Babb v. Ellis

Decision Date31 October 1882
PartiesBABB v. ELLIS et al., Appellants.
CourtMissouri Supreme Court

Appeal from Boone Circuit Court.--HON. G. H. BURCK-HARTT, Judge.

AFFIRMED.

Virgil M. Harris and Glover & Shepley for appellants.

1. The moneys received by Pierce, as special commissioner, were never turned over to Pierce, administrator of Cochran, by any act of said commissioner. What he did with them is not fully shown. But there is positively no evidence that he ever made any inventory or report of these moneys, as being in his hands as administrator of Cochran, or ever charged himself therewith as such, in any settlement, or otherwise. If the moneys at any time passed out of his hands as special commissioner, and into his hands as administrator of Cochran, they must have passed by their own motion, and left no trace of the fact behind them. But the law holds that there must be evidence of the transfer. 1 Perry on Trusts, (2 Ed.) § 203. And the evidence must be plain and unequivocal. Newcomb v. Williams, 9 Metc. 525; Prior v. Talbot, 10 Cush. 1; Hall v. Cushing, 9 Pick. 395; Hubbard v. Lloyd, 6 Cush. 522; Eliott v. Sparrell, 114 Mass. 404; Ruffin v. Harrison, 81 N. C. 208; Miller v. Congdon, 14 Gray 114; Perkins v. Moore, 16 Ala. 9; Burton v. Tunnell, 4 Harr. 424.

- Given information
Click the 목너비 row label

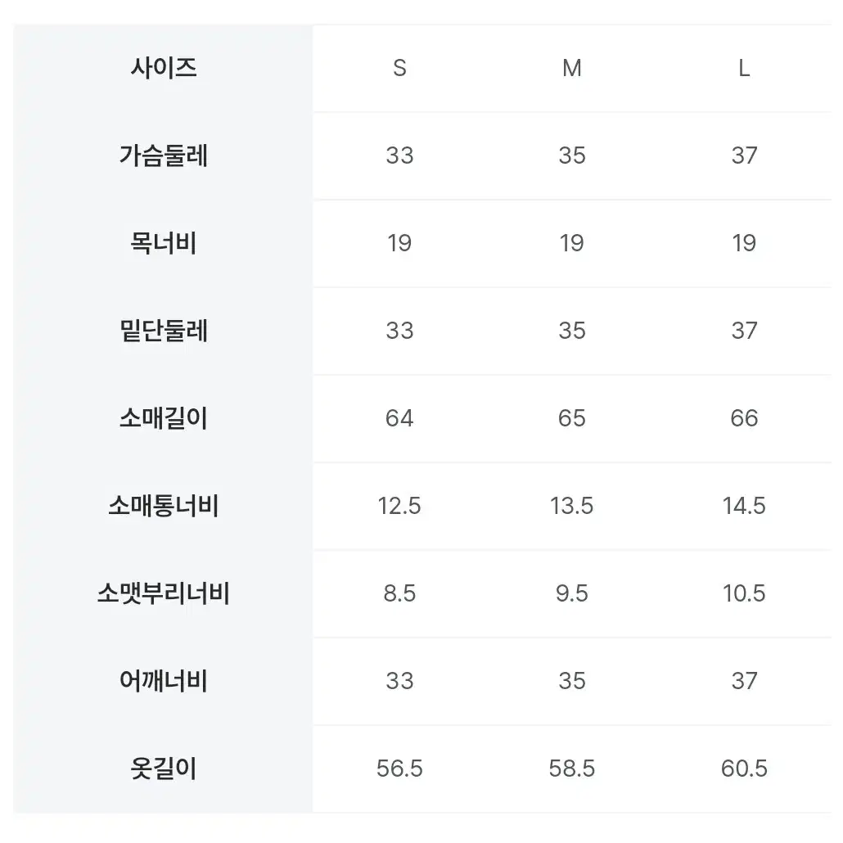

- Exercise set
**1.** In the Babb v. Ellis excerpt, list every cited case whose reporter volume number is less than 10, with its citation.
**2.** According to the Babb v. Ellis excerpt, which court was the appeal taken from?
The lines after the Babb v. Ellis excerpt are separate material and have no connection to it.

- Per-task answers
**1.**
Newcomb v. Williams, 9 Metc. 525
Hall v. Cushing, 9 Pick. 395
Hubbard v. Lloyd, 6 Cush. 522
Burton v. Tunnell, 4 Harr. 424

**2.** Boone Circuit Court